Korea's Religious Places - 1.1.4 Jogyesa Temple (Seoul)
|Understanding Korea Series No.6|
|← Previous||Korea's Religious Places||Next →|
|* Haeinsa Temple (Hapcheon, Gyeongsangnam-do)||* Jogyesa Temple (Seoul)||* Tongdosa Temple (Yangsan, Gyeongsangnam-do)|
Jogyesa Temple (Seoul)
The headquarters temple for almost all of Korea is the Jogyesa Temple in downtown Seoul. There are several sects of Buddhism in Korea, but the dominant sect is called the Jogye Order (Jogyejong). The present-day Jogye Order is the standard-bearer for celibate Buddhism in Korea.
This temple goes back to the founding of the Joseon Dynasty and its move to Seoul in 1394. The temple was enlarged in 1910 at the beginning of the Japanese colonial era. There is Natural Monument no. 9, a large lacebark pine tree on the compound. It was planted by a traveler who brought it back from China, and is over 500 years old. Many temples have well-preserved and noteworthy trees and other plants on the compound. This speaks to the harmony of nature and religion—true of Confucianism and Shamanism as well as Buddhism in Korea.

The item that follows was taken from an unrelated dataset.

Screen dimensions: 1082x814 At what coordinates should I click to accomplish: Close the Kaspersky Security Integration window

Surrounding the entrance to Jogyesa Temple, on the main road of Anguk-dong in the heart of Seoul, are various shops selling Buddhist articles including clothes for monks and various images and other things for Buddhist worship. Often it is not only Buddhists who would buy such articles for temples and private worship—Shamans also like Buddhist images and artifacts to equip their Shaman shrines. The harmony of Shamanism and Buddhism is one of the main features of Korean religion.

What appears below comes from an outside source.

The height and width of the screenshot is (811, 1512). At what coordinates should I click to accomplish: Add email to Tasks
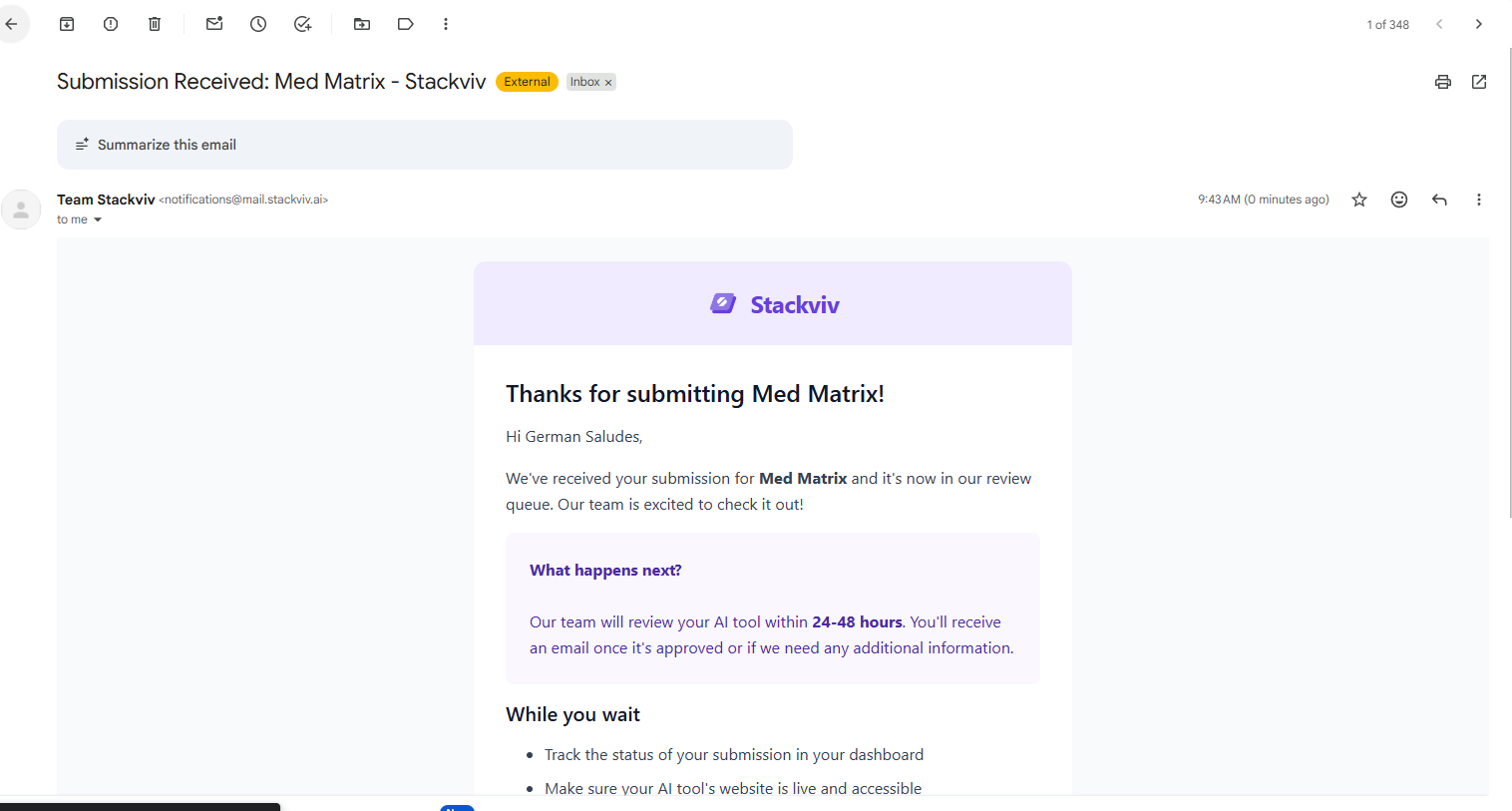302,24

Across the street from the entrance to Jogyesa Temple is a building housing administrative offices for the Jogye Order. There, one can arrange a temple stay at most of the temples nationwide. In recent years, the practice of staying overnight at a Buddhist temple has grown in popularity. Temples, by their nature, welcome sojourners. This has long been the case, but in recent years, temples have organized temple stays for foreigners and Koreans alike, where one can stay one night, or several nights, and experience a taste of monastic life at a temple.